Verklaart het onder 1 en 2 bewezen verklaarde strafbaar, kwalificeert dit als hiervoor vermeld en verklaart de verdachte strafbaar.
Veroordeelt de verdachte tot een
gevangenisstrafvoor de duur van
27 (zevenentwintig) maanden.
Beveelt dat de tijd die door de verdachte vóór de tenuitvoerlegging van deze uitspraak in enige in artikel 27, eerste lid, of artikel 27a van het Wetboek van Strafrecht bedoelde vorm van voorarrest is doorgebracht, bij de uitvoering van de opgelegde gevangenisstraf in mindering zal worden gebracht, voor zover die tijd niet reeds op een andere straf in mindering is gebracht.
Gelast de
teruggaveaan de verdachte van het in beslag genomen, nog niet teruggegeven voorwerp, te weten:
geld uit fouillering 4.625 euro.
Heft op de schorsing van het bevel tot voorlopige hechtenis.

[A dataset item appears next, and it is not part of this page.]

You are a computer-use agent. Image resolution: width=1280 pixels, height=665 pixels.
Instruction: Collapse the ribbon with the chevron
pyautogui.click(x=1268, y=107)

Dit arrest is gewezen door de meervoudige strafkamer van het gerechtshof Amsterdam, waarin zitting hadden mr. M.F.J.M. de Werd, mr. R.P.P. Hoekstra en mr. M.M. van der Nat, in tegenwoordigheid van mr. A.S. Metgod, griffier, en is uitgesproken op de openbare terechtzitting van dit gerechtshof van
12 februari 2016.
De griffier is buiten staat het arrest mede te ondertekenen.